▶ _TEXT TO READ_:
++++++++++
Published 08-FEB-2023 10:00 A.M.


14 minute read

Disclosure: S3 Consortium Pty Ltd (the Company) and Associated Entities own 6,178,333 AJX shares and the Company’s staff own 120,000 shares at the time of publishing this article. The Company has been engaged by AJX to share our commentary on the progress of our Investment in AJX over time.

Who doesn’t like a good turnaround story?

After a rough couple of years, we think 2023 could be the year that it all comes together for our Investment in performance materials company Alexium International Group (ASX:AJX).

After hitting new lows late last year, the AJX share price has started creeping up from 1.8c to 2.4c following the release of its quarterly report last week.

Under a new commercially minded CEO and with an improving operating environment in CY2023, AJX is now executing on a strategy to finally achieve sustainable profitability.

This strategy was revealed in AJX’s quarterly report — the company will be taking a “laser-like” focus on customers and commercialising its technologies.

As long term Investors in AJX we like the sound of that, and will be following closely to see if the management team can nail it.

It’s fairly simple: if AJX can consistently earn more money than it spends, it will reduce the need for external dilutive funding.

This is Business 101, but it's especially important right now given the capital markets environment.

AJX has developed and is selling advanced performance chemicals to deliver thermal regulation and flame-retardant solutions.

AJX generates revenues by selling its performance chemicals technology to manufacturers in the US mattress and bedding markets, and is expanding into other markets including military uniforms, athletic and workwear, and tactical body armour.

Now with a clear game plan to achieve consistent cashflow positive results, we think this year could mark the beginning of AJX’s commercial success.

We first invested in AJX at 6 cents per share almost three years ago, impressed by its unique technologies under development and the large market opportunities for their application.

The share price got as high as 10c a few times since we Invested, but deteriorated heavily with the broader market sell off April 2022 down to about 1.5c, and had not been showing any signs of recovery - until recent days.

In spite of its weak share price performance over the last 12 months, we don’t consider the business to have gone backwards.

AJX has spent the last few years investing heavily in the development of its thermal management and flame retardancy technologies for applications on a wide range of materials.

And now, over the last two quarters, the new commercially minded CEO Billy Blackburn has had a chance to understand the AJX business and set about turning it into a commercial success.
++++++++++
▶ _SUPPLIED DATA_:
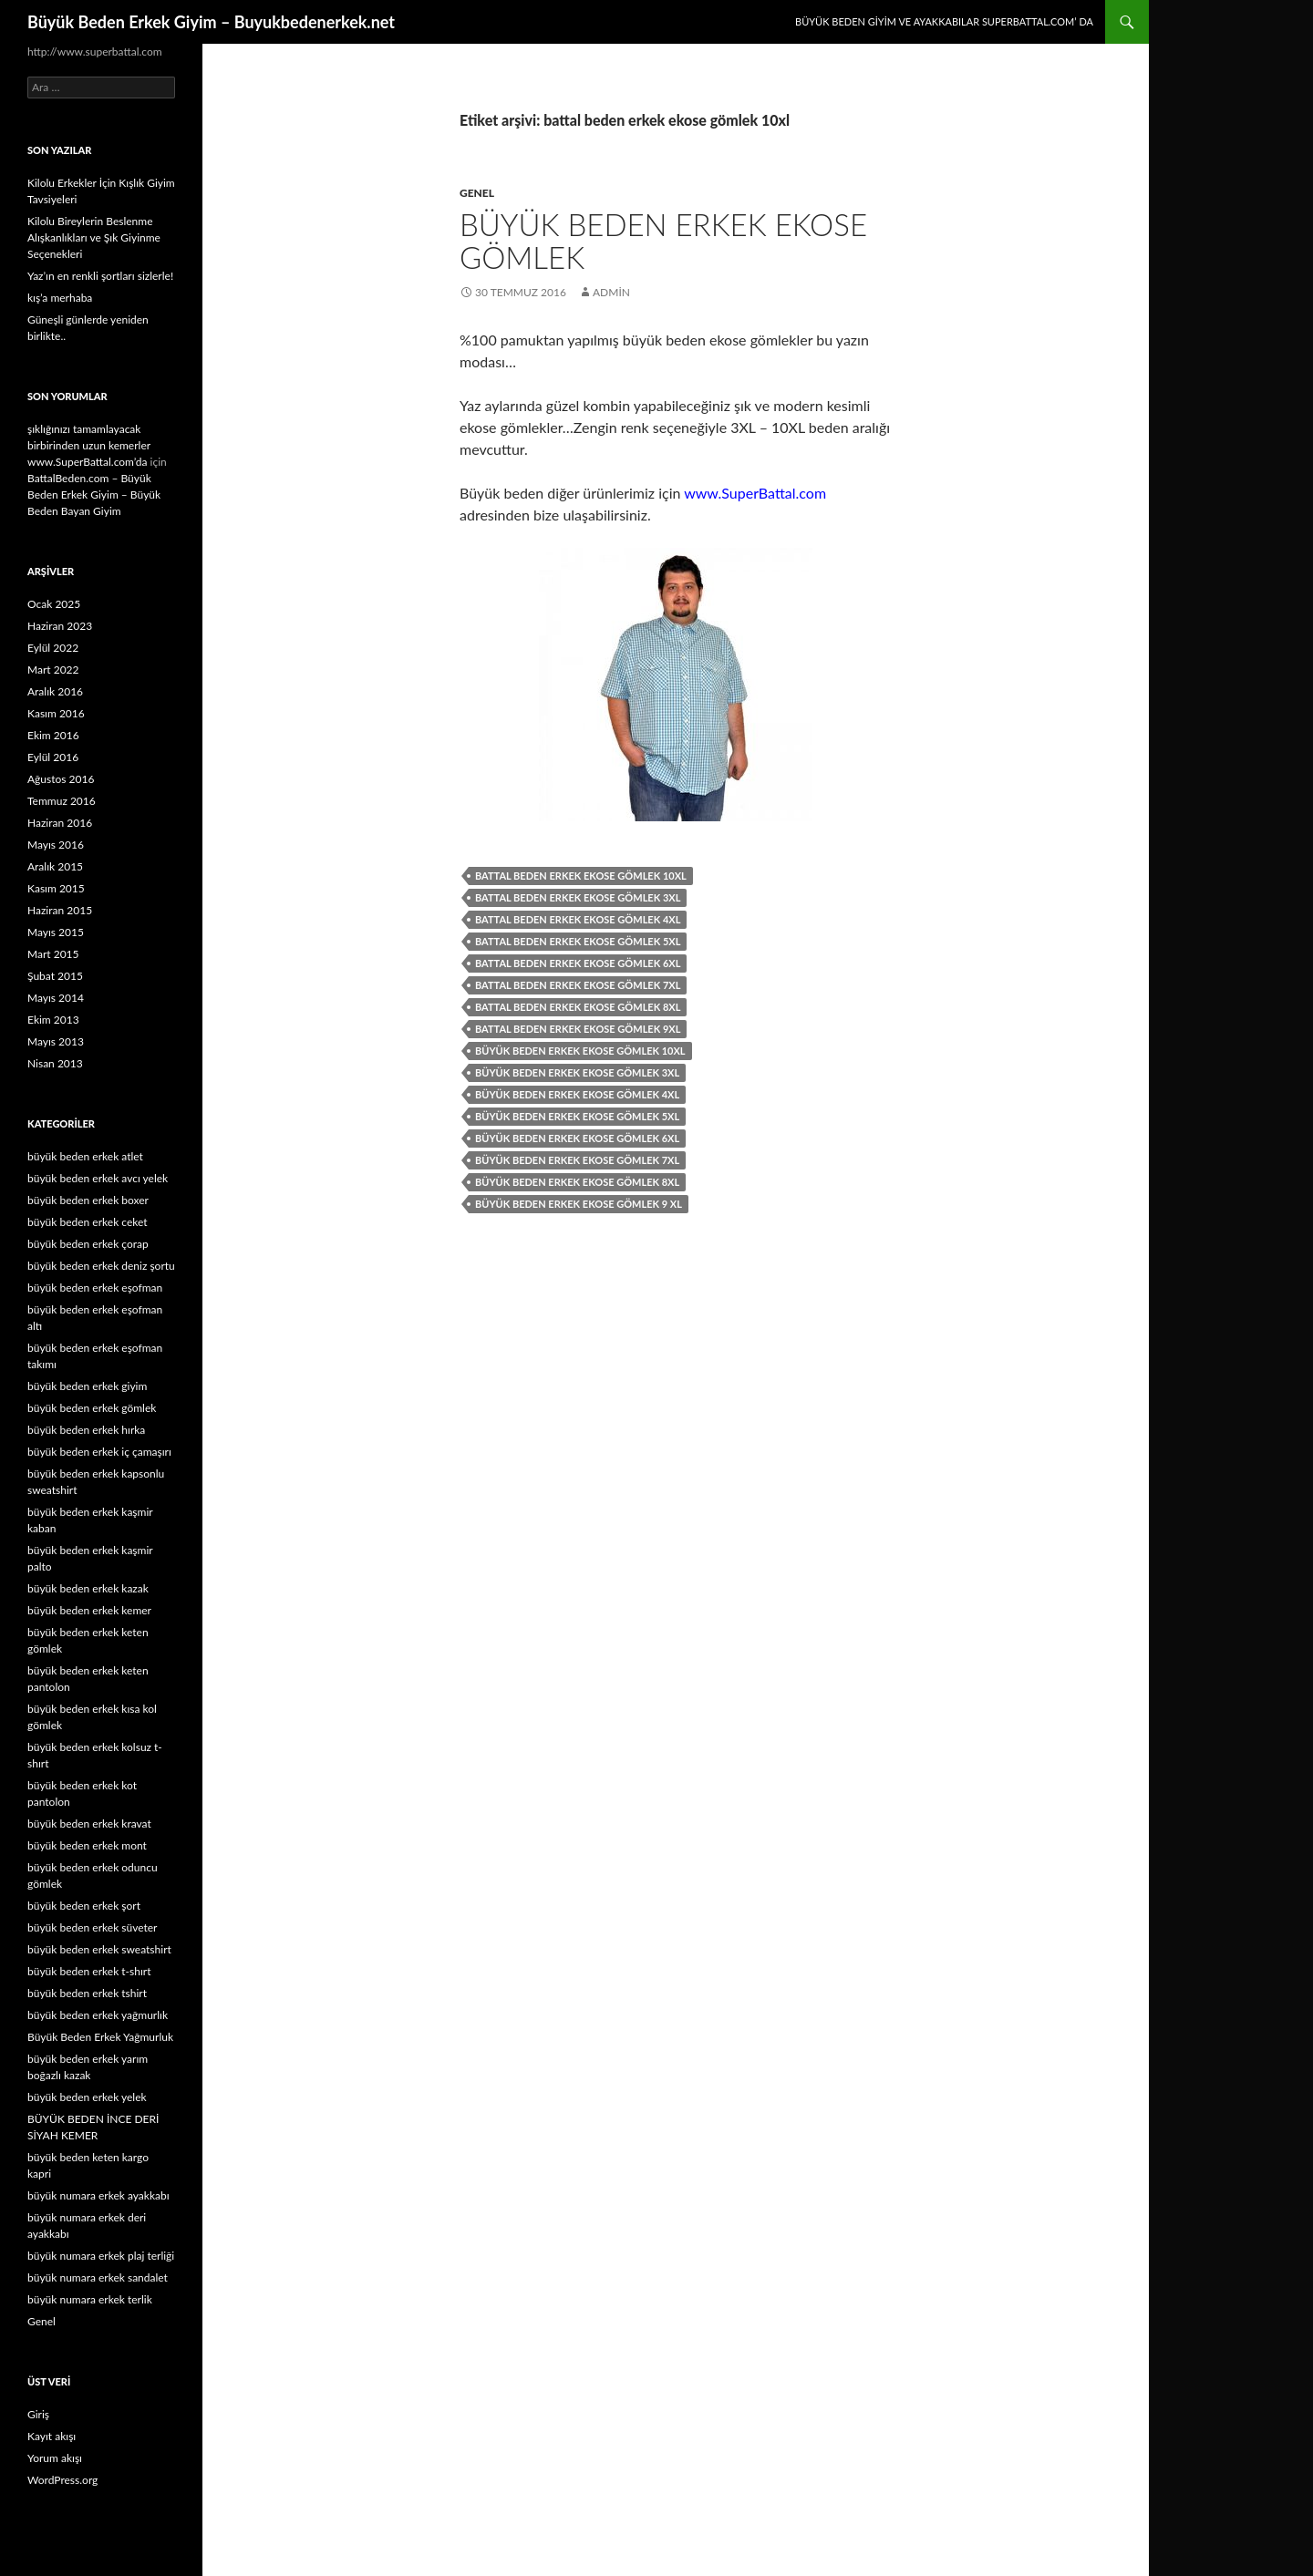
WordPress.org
++++++++++
▶ _JOBS_:
1. Quote the part of the Alexium article that begins at the words "It’s fairly simple: if" and stops after "tactical body armour.".
2. Answer these questions about the Alexium article:
(a) How many AJX shares do S3 Consortium Pty Ltd and Associated Entities own?
(b) At what price per share did the writers first invest in AJX?
(c) What is the name of the new CEO?
3. Continue the Alexium article after its last sentence.

▶ _OUTPUTS_:
1.
It’s fairly simple: if AJX can consistently earn more money than it spends, it will reduce the need for external dilutive funding.

This is Business 101, but it's especially important right now given the capital markets environment.

AJX has developed and is selling advanced performance chemicals to deliver thermal regulation and flame-retardant solutions.

AJX generates revenues by selling its performance chemicals technology to manufacturers in the US mattress and bedding markets, and is expanding into other markets including military uniforms, athletic and workwear, and tactical body armour.

2.
(a) 6,178,333 shares
(b) 6 cents per share
(c) Billy Blackburn

3.
So after a few false starts over the years, we think it's now time for AJX to translate its years of R&D into profits.

A large part of AJX’s strategy is to leverage its position in thermal management to saturate its existing US mattress and top-of-bed markets.

AJX also wants to enter new markets with its existing technology platforms, including military uniform applications and tactical gear.

And finally, AJX needs to keep developing new products with a view to entering new sales channels in future years.

In order to deliver cash positive results, in the near term AJX is concentrating its efforts on these three distinct areas, in order of priority:

  1. Bedding market applications - the core business that will drive near term profitability. AJX is focusing on sales of its multiple thermal management and flame retardant products to mattress and bedding manufacturers across all segments of the bedding market.
  2. Adapting its flame retardant product (FR NyCo) to meet US military specifications.
  3. Refining and expanding the market for its perpetual cooling technology (EclipsysTM) application for tactical gear.

1. Bedding market applications - getting back to basics

In the past, AJX had a propensity to chase the newest things — concentrating on developing innovative new technologies. This focus on IP and development resulted in some truly novel technologies, including the EclipsysTM perpetual cooling technology for which there is no competition in the market.

But this also saw AJX somewhat neglect the sales side of the business, particularly when it came to its core business — the bedding market.

The bedding market is going to be the number one focus for AJX right now, as it is the easiest way to generate revenue.

Most of AJX’s sales are to bedding market customers, made up of cooling and comfort applications of its technologies to mattress, pillow, and mattress topper manufacturers.

For AJX to meet its short-term sales and profitability goals it has to grow and diversify its revenue within the wider bedding market.

AJX intends to expand its customer base — playing a broader role across all segments of the bedding market, broadening its target market and growing sales to non-traditional mattress producers.

AJX is aiming to further saturate market share of its existing traditional innerspring mattress producers, while also targeting foam mattress producers, pillow producers, mattress topper producers, and even online bed-in-a-box retailers.

Making this possible was recent technical breakthroughs by AJX’s product development team on its Alexicool Phase Change Materials (PCM), making it more readily adaptable for application to foam mattresses and pillows.

PCMs are materials that can draw heat away from skin. They absorb, store and release large amounts of heat as they change state — melting or solidifying — based on the temperature of their environment.

Entering the foam market opens up another ~30% of the overall bedding market previously not accessed by AJX. The company is now engaging new target customers for foam mattress and foam pillow applications.

New technology DelCool; new markets

AJX is in also discussions with several large players in the bedding market to adopt its newest technology — its DelCool dehumidifier technology — into their products.

All feedback from prospective customers on this new technology has been positive so far.

AJX has secured orders of 17,000 initial trial units from a new partner for the top-of-bed segment (pillow liners) and the parties are now sorting contracts for the longer-term, higher volume business.

Once a long term contract is executed it will be announced with AJX to provide forecasted revenues. We would expect this could act as a share price catalyst once announced to the market.

At this stage AJX says it anticipates agreements for the supply of “meaningful volume to multiple parties” over coming months.

This sounds to us like there should be continued revenue growth out of these deals - this is something we are going to look out for over the coming months.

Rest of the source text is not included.